Items from a dataset
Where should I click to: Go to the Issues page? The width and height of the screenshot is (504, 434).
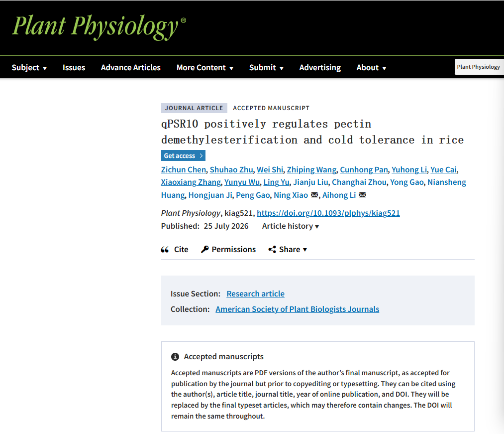(74, 68)

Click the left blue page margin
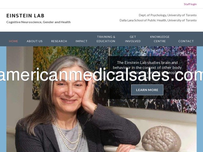pos(3,99)

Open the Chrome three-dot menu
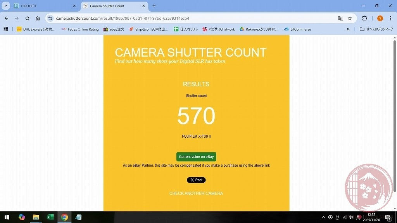pos(391,18)
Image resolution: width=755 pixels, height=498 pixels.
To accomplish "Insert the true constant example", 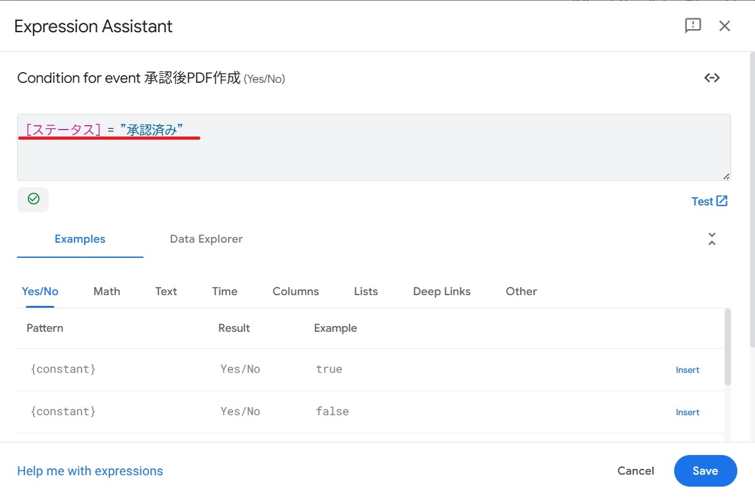I will coord(687,370).
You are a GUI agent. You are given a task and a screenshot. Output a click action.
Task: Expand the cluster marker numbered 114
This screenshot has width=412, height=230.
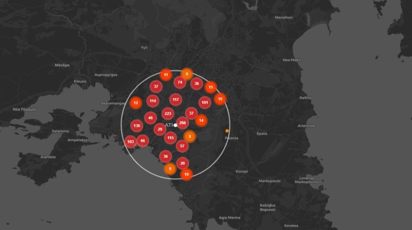coord(153,101)
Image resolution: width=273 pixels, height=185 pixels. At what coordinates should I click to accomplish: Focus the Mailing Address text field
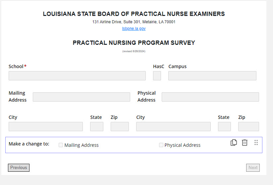[82, 97]
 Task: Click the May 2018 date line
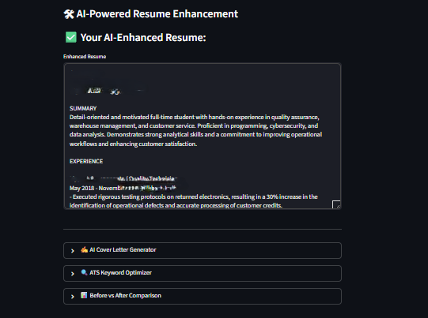coord(123,188)
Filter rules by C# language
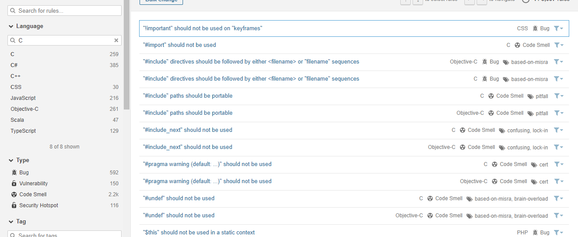This screenshot has width=578, height=237. coord(14,65)
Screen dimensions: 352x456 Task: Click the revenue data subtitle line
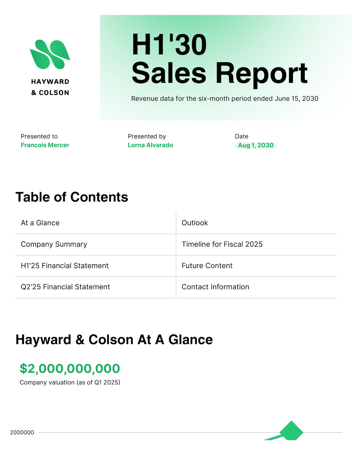pyautogui.click(x=225, y=99)
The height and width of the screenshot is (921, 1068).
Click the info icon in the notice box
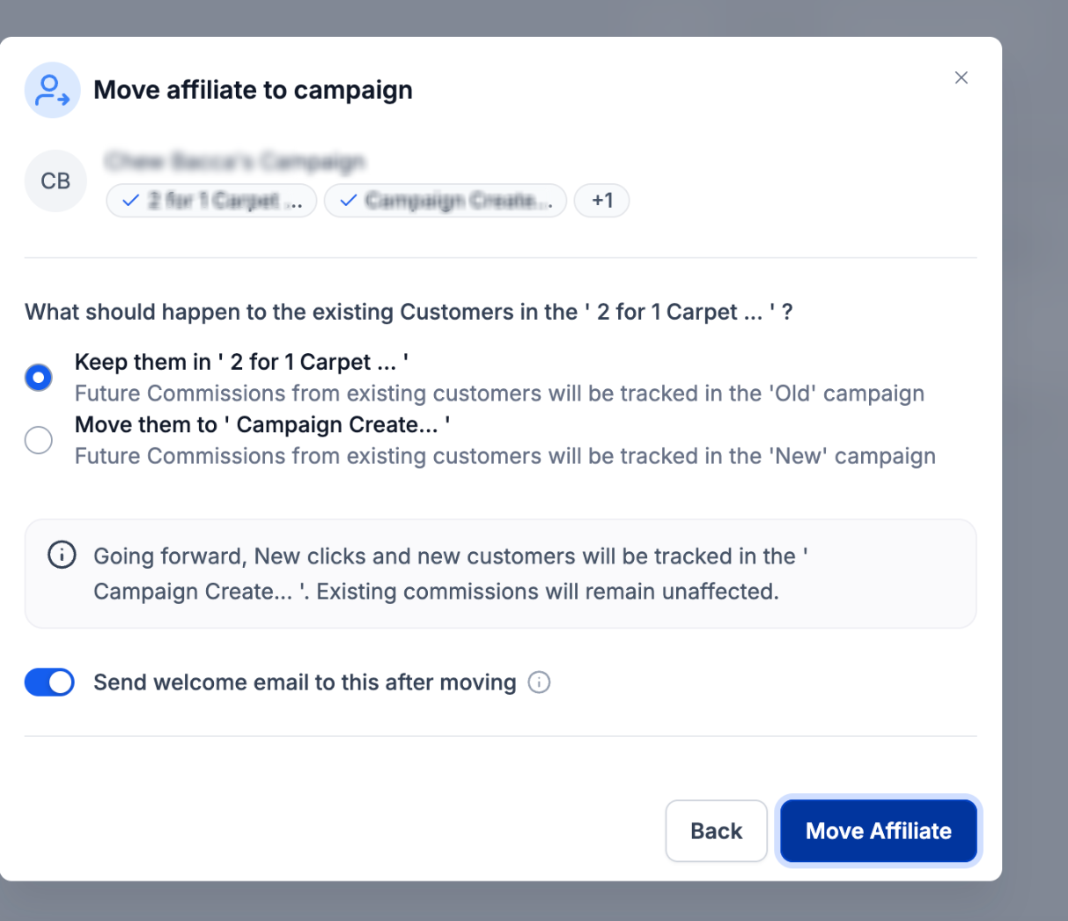point(62,556)
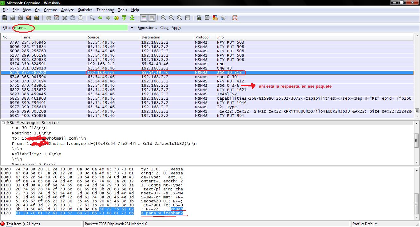
Task: Click the help lifebuoy icon
Action: pos(235,18)
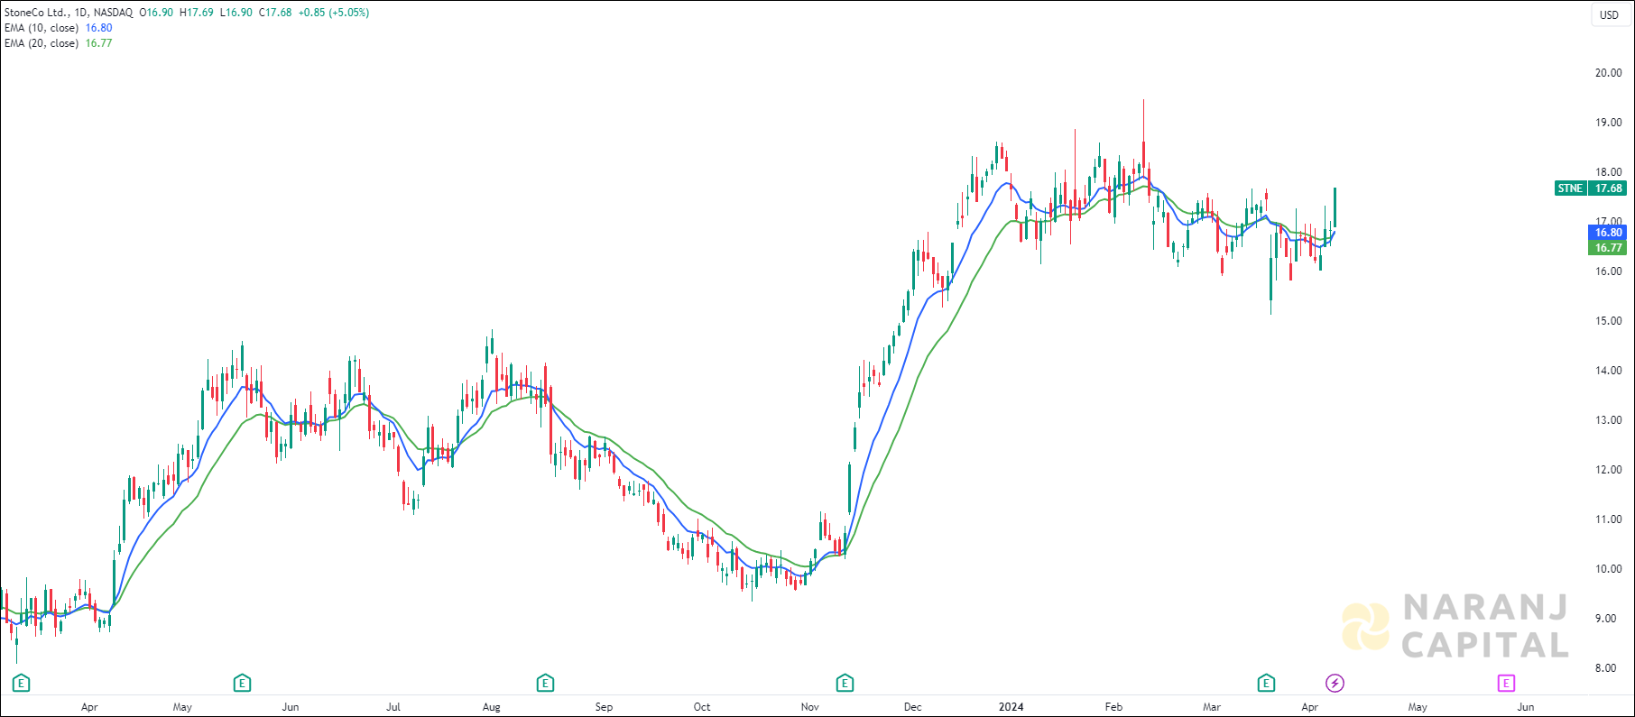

## Work to complete
Because the copy must hold no pictures, return only the lines that run from the line containing "The height and" to the end of the data above, each exactly as it stands.

## Solution to this exercise
The height and width of the screenshot is (921, 1068).
Click the info icon in the notice box
point(62,556)
Task: Click the help lifebuoy icon
Action: pos(235,18)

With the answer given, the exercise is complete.